3
votes

On the first code example in "Programming in Haskell" the following is stated:

Recall the function sum used earlier in this chapter, which produces the sum of a list of numbers. In Haskell, sum can be defined using two equations:

sum [] = 0      
sum (n:ns) = n + sum ns

Immediately, this code fails both in the ghci interpreter and upon compilation with the error: "Non-exhaustive patterns in function sum"

After further research it seems this is because the case of a single number isn't covered. What gets me is the next few examples in the book also fail to work.

Am I missing something here? The book was released rather recently in 2016 and I can't find anyone else complaining aout this.

1

1 Answers

10
votes

When you enter the first clause of the definition of sum and press enter GHCI assume that you've finished and it should evaluate the program.
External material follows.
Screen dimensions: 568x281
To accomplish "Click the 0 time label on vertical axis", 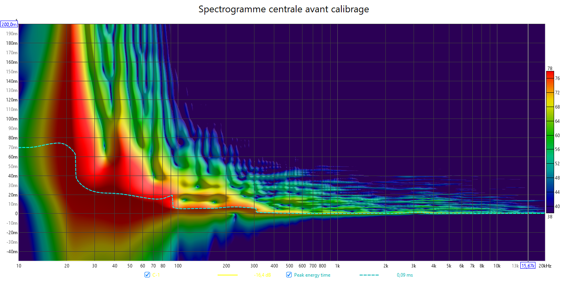I will (x=15, y=214).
The program

sum [] = 0

Doesn't specify what to do if the argument is non-empty, so you get the "non-exhaustive patterns" error.

GHCI has :{ and :} commands to allow you to enter multiple clauses (or other code that spans multiple lines:

Prelude> :{
Prelude| sum [] = 0
Prelude| sum (n:ns) = n + sum ns
Prelude| :}
Prelude> sum []
0
Prelude> 

In general I would recommend saving the definitions you are working with in a file and loading that file in GHCI. Then you can :reload when you make some changes and call your function/s with various arguments to see what happens.